TÂCHES ET EXERCICES:
1 - Dans le texte sur le soft power numérique de la Génération Z congolaise, combien de pays l'étude couvre-t-elle ?
2 - Prolongez le texte sur le soft power numérique de la Génération Z congolaise en enchaînant directement après sa dernière phrase.

TEXTE FOURNI:
· · · · · · ·

Le soft power numérique de la Génération Z congolaise
Tapis dans les mégabytes quotidiens qu’ils échangent à une vitesse désormais banale, les 18-25 ans d’Afrique centrale façonnent un soft power inédit. L’étude qualitative lancée par le cabinet congolais Target, conduite via des groupes de discussion virtuels, met en scène une jeunesse majoritairement urbaine, polyglotte du code et de l’emoji, qui voit dans le smartphone non plus un outil mais une extension identitaire. Les résultats intermédiaires laissent entrevoir un temps d’écran supérieur à six heures par jour, un attrait marqué pour les formats vidéo courts et une curiosité technologique qui épouse les vagues mondiales sans délai apparent. Loin d’être un simple trait de génération, cette appropriation technologique agit comme un vecteur d’influence régional, démultipliant la portée des modes vestimentaires, des slogans politiques ou des produits financiers.
Dans un espace médiatique où la télévision hertzienne reste dominante, la Génération Z se distingue pourtant par une migration quasi structurelle vers les plateformes SVoD, reflétant une volonté d’autonomie dans la construction du récit quotidien. Elle n’attend plus qu’on lui raconte le monde ; elle choisit l’algorithme qui le lui ordonne. Cette révolution silencieuse modifie la relation au contenu sponsorisé, redonnant toute sa valeur à l’influence individuelle. Selon Serge Mumbu, directeur de Target, « les signaux faibles repérés sur TikTok aujourd’hui composent la norme de consommation de demain ». Une prophétie qui n’a rien d’hasardeux si l’on considère la rapidité de diffusion des tendances identifiées dans les sept pays couverts par l’étude.

· · · · · · ·

LIGNES DE DONNÉES:
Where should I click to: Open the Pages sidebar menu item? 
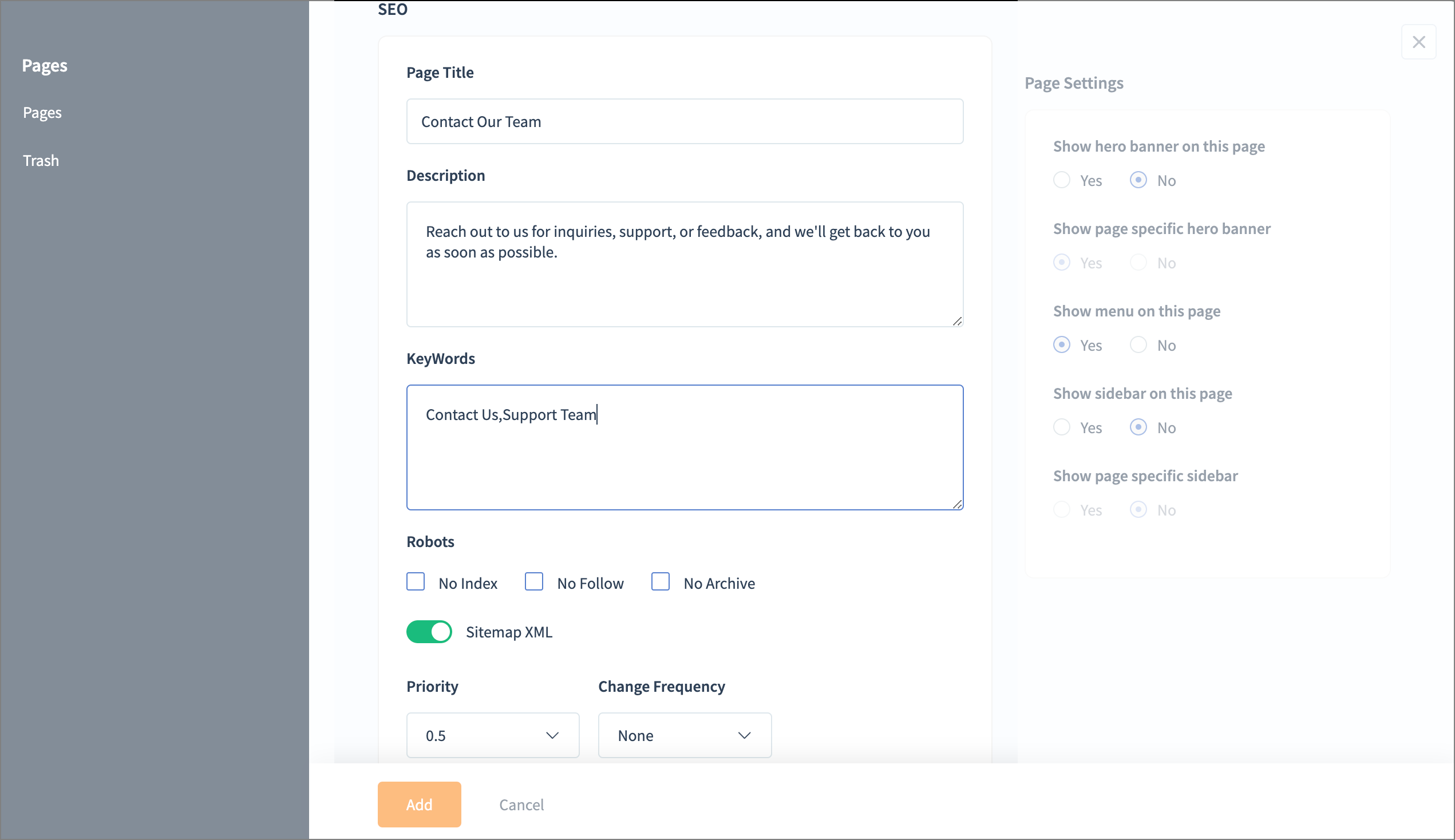[x=42, y=113]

· · · · · · ·

RÉPONSES ATTENDUES:
1 - Sept pays.

2 -
Des habitudes d’achat révélatrices d’un tournant socio-économique
Au-delà de la frénésie digitale, les chercheurs de Target documentent la matérialité des choix économiques quotidiens. Les dépenses déclarées se concentrent sur les services de données mobiles, la restauration rapide urbaine et les boissons dites “énergisantes”, secteurs dont la croissance affiche des courbes à deux chiffres depuis 2019. La préférence accordée aux moyens de paiement instantanés – du mobile money aux cartes prépayées – témoigne d’une impatience générationnelle pour les processus bancaires traditionnels. Cette dynamique pousse les banques à réviser leur grille tarifaire et à accélérer l’intégration d’interfaces conversationnelles inspirées des réseaux sociaux.
Autre ligne de force : l’avènement de l’achat guidé par le divertissement. Le “shoppertainment” n’est plus réservé aux capitales occidentales ; il infuse les halls marchands de Brazzaville, Pointe-Noire ou Kigali, où la musique, le jeu concours et la vidéo en direct se muent en déclencheurs d’achat. Le cabinet observe aussi un usage pragmatique des jeux de hasard. Loin de l’image du parieur compulsif, le jeune centre-africain investit quelques francs CFA avec la même rationalité que dans une micro-entreprise, escomptant un retour sur investissement rapide et socialement valorisé.
L’enjeu stratégique pour les décideurs publics et privés
Cette cartographie fine des comportements reconfigure les priorités des gouvernements, soucieux de stabilité macroéconomique et de cohésion sociale. À Bangui comme à Libreville, les ministères du Commerce planchent déjà sur des codes de la consommation capables d’encadrer les placements publicitaires ciblés et la promotion des jeux d’argent. Pour les entreprises multinationales, l’intérêt est plus tactique : adapter les segments de produit et les canaux de distribution afin de capter une fidélité encore malléable. La multiplication des influenceurs locaux, parfois plus prescripteurs qu’une star internationale, redistribue les cartes d’une publicité longtemps importée.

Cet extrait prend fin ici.